Penghapusan tombol dislike misalnya, merupakan langkah berani yang belum banyak dilakukan platform lain. TikTok dan Instagram Reels masih mempertahankan tombol like dan dislike dalam bentuk yang berbeda. YouTube justru memilih jalur yang lebih progresif dengan fokus pada personalisasi konten.
Fitur kecepatan 2x juga menjadi pembeda. Meskipun beberapa platform video pendek sudah memiliki opsi kecepatan, YouTube mengoptimalkannya khusus untuk Shorts dengan mempertimbangkan durasi yang sangat singkat.
Mode âClear Screenâ juga menjadi nilai tambah yang signifikan. Di era di mana antarmuka pengguna semakin kompleks, fitur ini memberikan opsi minimalis yang menyegarkan bagi pengguna yang ingin fokus pada konten.
Dengan semua pembaruan ini, YouTube menunjukkan komitmennya untuk terus mengembangkan Shorts sebagai platform video pendek yang kompetitif. Perusahaan juga tampaknya ingin menciptakan lingkungan yang lebih positif dan intuitif bagi pengguna.
Bagi pengguna setia YouTube, perubahan ini mungkin memerlukan waktu untuk beradaptasi. Namun, secara keseluruhan, arah pengembangan Shorts terlihat positif dengan fokus pada efisiensi, kenyamanan, dan pengalaman pengguna yang lebih baik.
YouTube juga telah menyelesaikan berbagai masalah hukum terkait dampak media sosial pada anak-anak. Dengan pendekatan moderasi konten yang lebih ketat, platform ini berusaha menciptakan lingkungan yang lebih aman bagi pengguna muda.
Di sisi lain, persaingan dengan platform lain seperti Instagram yang merilis fitur baru untuk TV menunjukkan bahwa pertempuran di ranah video pendek masih akan berlangsung sengit. YouTube perlu terus berinovasi untuk mempertahankan posisinya.
Ke depannya, pengguna dapat menantikan lebih banyak pembaruan dari YouTube Shorts. Perusahaan telah mengisyaratkan bahwa perubahan ini baru awal dari serangkaian pengembangan yang akan datang.

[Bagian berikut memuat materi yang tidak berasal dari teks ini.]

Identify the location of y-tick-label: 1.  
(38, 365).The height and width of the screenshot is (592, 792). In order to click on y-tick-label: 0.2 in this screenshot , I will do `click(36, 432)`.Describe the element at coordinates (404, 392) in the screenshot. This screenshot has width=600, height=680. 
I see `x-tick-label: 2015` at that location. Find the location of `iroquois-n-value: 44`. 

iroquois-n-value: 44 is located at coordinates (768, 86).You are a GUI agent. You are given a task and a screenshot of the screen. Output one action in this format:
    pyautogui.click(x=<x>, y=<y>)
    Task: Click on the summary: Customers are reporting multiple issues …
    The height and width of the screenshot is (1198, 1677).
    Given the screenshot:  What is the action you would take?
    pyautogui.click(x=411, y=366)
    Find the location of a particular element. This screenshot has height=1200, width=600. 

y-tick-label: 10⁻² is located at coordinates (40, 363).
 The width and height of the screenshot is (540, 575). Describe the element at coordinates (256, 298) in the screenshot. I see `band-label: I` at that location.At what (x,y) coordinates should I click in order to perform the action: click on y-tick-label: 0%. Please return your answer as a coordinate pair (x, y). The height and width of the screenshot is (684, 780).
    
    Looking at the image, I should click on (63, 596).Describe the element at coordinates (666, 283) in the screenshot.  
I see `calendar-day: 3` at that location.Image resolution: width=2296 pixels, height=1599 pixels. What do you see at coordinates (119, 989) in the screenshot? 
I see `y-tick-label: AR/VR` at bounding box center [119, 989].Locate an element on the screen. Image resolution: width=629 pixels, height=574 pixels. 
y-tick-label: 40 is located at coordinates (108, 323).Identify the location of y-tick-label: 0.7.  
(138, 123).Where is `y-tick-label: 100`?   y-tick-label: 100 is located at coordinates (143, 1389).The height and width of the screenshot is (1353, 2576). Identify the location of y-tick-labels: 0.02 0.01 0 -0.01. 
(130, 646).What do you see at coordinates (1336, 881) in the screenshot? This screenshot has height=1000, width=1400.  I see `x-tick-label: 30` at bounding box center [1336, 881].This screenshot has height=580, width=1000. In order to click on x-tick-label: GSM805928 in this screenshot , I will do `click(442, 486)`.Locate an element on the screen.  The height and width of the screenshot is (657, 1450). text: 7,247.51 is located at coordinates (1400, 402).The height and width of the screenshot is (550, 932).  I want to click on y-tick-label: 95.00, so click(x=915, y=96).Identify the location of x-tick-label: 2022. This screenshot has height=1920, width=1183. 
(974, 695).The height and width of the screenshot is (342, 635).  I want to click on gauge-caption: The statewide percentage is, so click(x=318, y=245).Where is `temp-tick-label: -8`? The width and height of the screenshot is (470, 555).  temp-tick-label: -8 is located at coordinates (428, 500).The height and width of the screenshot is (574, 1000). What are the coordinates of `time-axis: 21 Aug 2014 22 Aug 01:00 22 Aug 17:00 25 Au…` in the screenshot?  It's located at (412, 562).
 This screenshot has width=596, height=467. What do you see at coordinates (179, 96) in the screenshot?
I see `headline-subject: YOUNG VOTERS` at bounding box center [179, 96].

Bagi kreator konten, penting untuk terus memantau perubahan ini dan menyesuaikan strategi pembuatan konten. Dengan fitur kecepatan 2x misalnya, kreator perlu memastikan pesan utama tersampaikan dengan jelas dalam waktu yang lebih singkat.
Sementara itu, pengguna biasa bisa menikmati pengalaman menonton yang lebih nyaman dan efisien. Fitur kecepatan 2x dan mode âClear Screenâ menjadi alat yang berguna untuk mengonsumsi konten sesuai preferensi masing-masing.
YouTube Shorts juga semakin terintegrasi dengan ekosistem YouTube secara keseluruhan. Pengguna bisa dengan mudah beralih antara Shorts dan video reguler, menciptakan pengalaman menonton yang seamless.
Dengan basis pengguna yang besar dan terus bertambah, YouTube Shorts memiliki potensi untuk menjadi pemain utama di pasar video pendek. Inovasi terbaru ini menjadi langkah strategis untuk mencapai tujuan tersebut.
Bagi yang penasaran dengan perkembangan terbaru YouTube, pembaruan ini patut ditunggu. Fitur-fitur baru ini akan hadir secara bertahap dalam waktu dekat.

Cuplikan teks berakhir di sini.